Benvenuti nel Paese in cui i lavoratori producono di più ma guadagnano di meno. Non è solo un paradosso economico, è uno schiaffo morale alla dignità del lavoro. I numeri della ricerca Uiltucs sono una radiografia impietosa del nostro sistema: mentre i salari reali in Italia precipitavano dell’8% dal 2010, in Germania volavano su del 14%. Il settore del commercio è il settore più emblematico: una produttività aumentata del 16% si è trasformata in un taglio del 15% delle buste paga. In parole povere, i lavoratori hanno regalato alle aziende maggiore efficienza ricevendo in cambio povertà. Una redistribuzione alla rovescia, un Robin Hood che ruba ai poveri per dare ai ricchi.
Confrontarsi con l’Europa fa ancora più male. Il nostro salario medio di 31.530 euro ci relega al penultimo posto tra i nove Paesi analizzati, con la magra consolazione di superare la Spagna di appena mille euro. La Danimarca, prima in classifica, ci stacca di oltre 20mila euro. È il racconto di due Europe che viaggiano a velocità diverse, dove il lavoro ha valori e dignità differenti.

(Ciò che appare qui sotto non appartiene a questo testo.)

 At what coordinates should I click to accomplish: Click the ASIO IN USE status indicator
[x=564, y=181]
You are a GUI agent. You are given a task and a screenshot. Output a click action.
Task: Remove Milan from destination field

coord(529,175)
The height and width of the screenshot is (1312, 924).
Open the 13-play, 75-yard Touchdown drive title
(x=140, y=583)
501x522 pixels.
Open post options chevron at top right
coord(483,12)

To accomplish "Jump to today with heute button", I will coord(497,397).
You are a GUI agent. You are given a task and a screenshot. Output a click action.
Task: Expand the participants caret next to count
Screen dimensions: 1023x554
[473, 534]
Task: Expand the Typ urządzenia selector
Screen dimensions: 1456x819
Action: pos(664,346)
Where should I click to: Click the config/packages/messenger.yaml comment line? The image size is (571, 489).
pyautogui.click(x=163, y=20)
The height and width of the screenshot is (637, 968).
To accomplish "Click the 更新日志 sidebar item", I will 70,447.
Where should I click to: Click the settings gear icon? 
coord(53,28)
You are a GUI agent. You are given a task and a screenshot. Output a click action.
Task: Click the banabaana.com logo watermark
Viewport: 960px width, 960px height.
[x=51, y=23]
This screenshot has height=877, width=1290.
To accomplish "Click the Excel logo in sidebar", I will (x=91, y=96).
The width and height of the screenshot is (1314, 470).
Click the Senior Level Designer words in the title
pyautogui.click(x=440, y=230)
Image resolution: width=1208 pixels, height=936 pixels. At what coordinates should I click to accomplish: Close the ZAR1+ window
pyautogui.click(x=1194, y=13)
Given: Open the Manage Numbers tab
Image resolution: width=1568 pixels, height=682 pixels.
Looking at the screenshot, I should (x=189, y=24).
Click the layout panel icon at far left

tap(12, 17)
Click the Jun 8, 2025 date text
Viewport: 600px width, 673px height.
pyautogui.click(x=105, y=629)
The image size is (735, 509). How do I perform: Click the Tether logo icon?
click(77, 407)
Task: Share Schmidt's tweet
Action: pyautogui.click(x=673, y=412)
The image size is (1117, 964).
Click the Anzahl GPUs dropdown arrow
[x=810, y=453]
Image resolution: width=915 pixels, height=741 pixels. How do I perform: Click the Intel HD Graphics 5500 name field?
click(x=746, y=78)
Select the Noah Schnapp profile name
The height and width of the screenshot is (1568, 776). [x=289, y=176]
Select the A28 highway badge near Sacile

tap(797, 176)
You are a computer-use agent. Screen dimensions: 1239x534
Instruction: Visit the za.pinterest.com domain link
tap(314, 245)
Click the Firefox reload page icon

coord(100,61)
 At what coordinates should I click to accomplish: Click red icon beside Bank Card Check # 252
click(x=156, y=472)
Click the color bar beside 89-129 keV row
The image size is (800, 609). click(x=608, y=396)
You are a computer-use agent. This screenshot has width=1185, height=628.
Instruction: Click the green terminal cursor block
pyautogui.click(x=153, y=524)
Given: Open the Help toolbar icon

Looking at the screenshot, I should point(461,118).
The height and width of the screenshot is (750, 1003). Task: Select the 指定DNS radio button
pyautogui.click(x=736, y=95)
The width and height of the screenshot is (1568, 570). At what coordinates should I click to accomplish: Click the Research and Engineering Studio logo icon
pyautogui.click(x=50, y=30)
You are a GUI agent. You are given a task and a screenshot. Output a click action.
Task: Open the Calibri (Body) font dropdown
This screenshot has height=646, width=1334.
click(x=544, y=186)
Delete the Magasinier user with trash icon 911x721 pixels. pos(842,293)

La verità è che stiamo assistendo a un furto silenzioso. Mentre i lavoratori corrono più veloce sulla ruota del criceto della produttività, il loro potere d’acquisto viene eroso giorno dopo giorno. È un sistema che ha smesso di redistribuire ricchezza, trasformandosi in una macchina che accumula disuguaglianze. La Germania ha trovato una risposta nel salario minimo legale del 2015. Noi continuiamo a dibattere, mentre i nostri lavoratori scivolano lentamente verso la povertà. O si sta dalla parte di chi il lavoro lo fa o di chi sul lavoro altrui continua ad arricchirsi senza redistribuire nulla.